Stored data:
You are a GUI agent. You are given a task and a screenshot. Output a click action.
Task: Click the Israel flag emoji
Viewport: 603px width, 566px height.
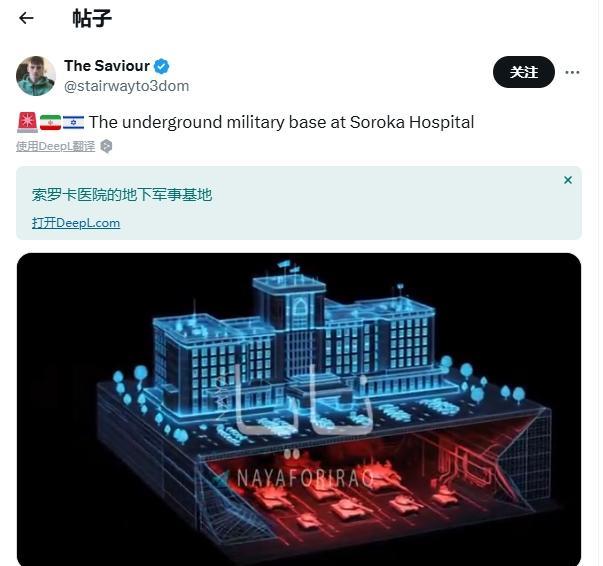click(x=73, y=122)
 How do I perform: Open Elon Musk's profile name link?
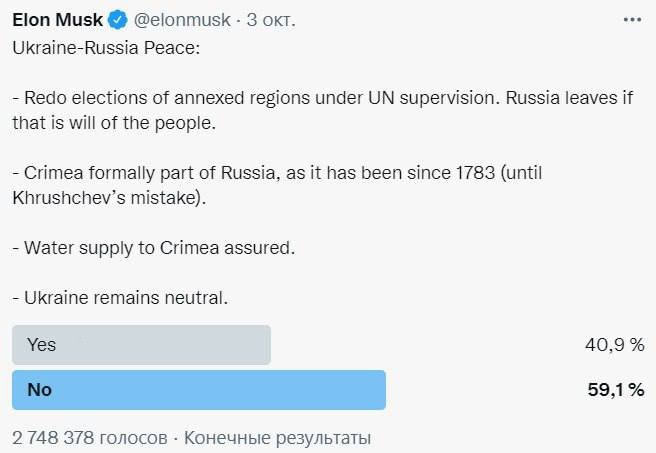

» **Task brief**
Write out every entry again word for word, without any of the pictures.

» **Exercise solution**
You are a GUI agent. You are given a task and a screenshot. Output a click action.
Task: Click the Israel flag emoji
Viewport: 603px width, 566px height.
click(x=73, y=122)
 How do I perform: Open Elon Musk's profile name link?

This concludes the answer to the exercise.